Protests automatisés : l’exemple coréen et serbe
À l’opposé, Diah évoque les cas de la Serbie et de la Corée du Sud, où les traumatismes de la dictature ont été intégrés dans la conscience collective. Dans ces pays, la protestation n’est pas seulement un droit, mais un réflexe. En Corée du Sud, par exemple, les souvenirs encore vifs de la répression sous Park Chung-hee et Chun Doo-hwan, ainsi que les mobilisations massives des années 1980, ont forgé une culture politique où descendre dans la rue est perçu comme une responsabilité civique. Il en va de même pour la Serbie post-Milošević, où l'activisme citoyen s’est enraciné dans une mémoire du combat pour la démocratie.
Ce contraste met en évidence un facteur déterminant dans la résilience démocratique : la capacité d’un peuple à se souvenir collectivement, à se raconter ses luttes, et à transmettre ses cicatrices comme autant de balises pour l’avenir.
La France en sursis : un oubli fonctionnel ?
Si la France semble encore jouir d’une tradition de protestation robuste — des Gilets Jaunes aux manifestations contre la réforme des retraites —, certains analystes comme Dominique Schnapper s’inquiètent de l’érosion progressive de sa mémoire démocratique. Le récit de la Résistance, longtemps central dans l’identité républicaine, tend à se fossiliser ou à être instrumentalisé à des fins partisanes. Les luttes ouvrières, les combats anticoloniaux, et même les mobilisations sociales des décennies récentes sont souvent évacués des manuels scolaires ou dépolitisés dans les discours officiels.
Ce déficit mémoriel pourrait expliquer en partie la montée d’une forme d’apathie politique, en particulier chez les jeunes.

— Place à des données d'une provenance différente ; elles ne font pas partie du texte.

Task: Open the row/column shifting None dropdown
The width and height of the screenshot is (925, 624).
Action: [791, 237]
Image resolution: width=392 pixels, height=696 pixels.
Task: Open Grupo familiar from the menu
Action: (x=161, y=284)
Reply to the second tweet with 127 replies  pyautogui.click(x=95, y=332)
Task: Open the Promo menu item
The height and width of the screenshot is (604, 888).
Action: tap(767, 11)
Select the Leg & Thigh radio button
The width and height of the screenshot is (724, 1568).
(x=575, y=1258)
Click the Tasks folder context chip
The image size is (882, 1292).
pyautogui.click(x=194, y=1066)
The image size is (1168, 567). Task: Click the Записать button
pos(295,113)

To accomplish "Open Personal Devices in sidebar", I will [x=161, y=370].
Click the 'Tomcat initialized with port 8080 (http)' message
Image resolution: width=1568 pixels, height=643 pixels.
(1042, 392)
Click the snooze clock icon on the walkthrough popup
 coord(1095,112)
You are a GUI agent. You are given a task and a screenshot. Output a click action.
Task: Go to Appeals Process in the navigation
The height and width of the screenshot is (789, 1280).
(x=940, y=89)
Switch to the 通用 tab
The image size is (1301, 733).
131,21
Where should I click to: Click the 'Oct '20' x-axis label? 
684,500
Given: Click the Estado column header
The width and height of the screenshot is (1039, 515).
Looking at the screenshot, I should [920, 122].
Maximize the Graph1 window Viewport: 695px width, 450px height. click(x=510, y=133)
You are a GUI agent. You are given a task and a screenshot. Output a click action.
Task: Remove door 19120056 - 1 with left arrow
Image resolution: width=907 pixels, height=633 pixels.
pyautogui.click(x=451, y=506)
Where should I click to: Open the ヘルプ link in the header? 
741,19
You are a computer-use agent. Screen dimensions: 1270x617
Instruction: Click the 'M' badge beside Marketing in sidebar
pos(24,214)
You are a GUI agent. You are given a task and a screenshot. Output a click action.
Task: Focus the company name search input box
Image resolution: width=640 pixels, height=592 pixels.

Si manifester reste un droit constitutionnel, sa signification historique, sa portée symbolique et sa valeur éthique semblent de moins en moins transmises. Une société où les citoyens oublient pourquoi leurs ancêtres ont lutté devient une société vulnérable aux discours sécuritaires, aux appels au pouvoir fort, et à la normalisation de l’état d’urgence.
Mémoire, démocratie et avenir
La mémoire collective ne se réduit pas à une simple nostalgie du passé. Elle est une arme de vigilance, un ciment de solidarité, un réservoir d’indignation. C’est à travers elle que les sociétés forgent leur capacité à dire non, à défendre leurs droits, à prévenir les dérives autoritaires. L’absence de cette mémoire — qu’elle soit effacée, niée, ou non-transmise — constitue une brèche que les pouvoirs autoritaires exploitent méthodiquement.
Dans le cas indonésien, reconstruire cette mémoire collective suppose un acte politique courageux : ouvrir les archives, raconter les vérités tues, honorer les victimes, et transmettre les leçons de l’histoire aux générations futures. En France, il ne s’agit pas tant de raviver un passé glorieux que de refuser l’oubli sélectif : se souvenir des luttes populaires, des résistances de l’ombre, et des erreurs de la République, pour éviter de les reproduire.
La résistance ne naît pas dans le vide. Elle est nourrie par les récits, les souvenirs, les douleurs et les victoires. Sans mémoire, il ne reste qu’un présent sans boussole, livré aux vents contraires de l’autoritarisme et de l’indifférence.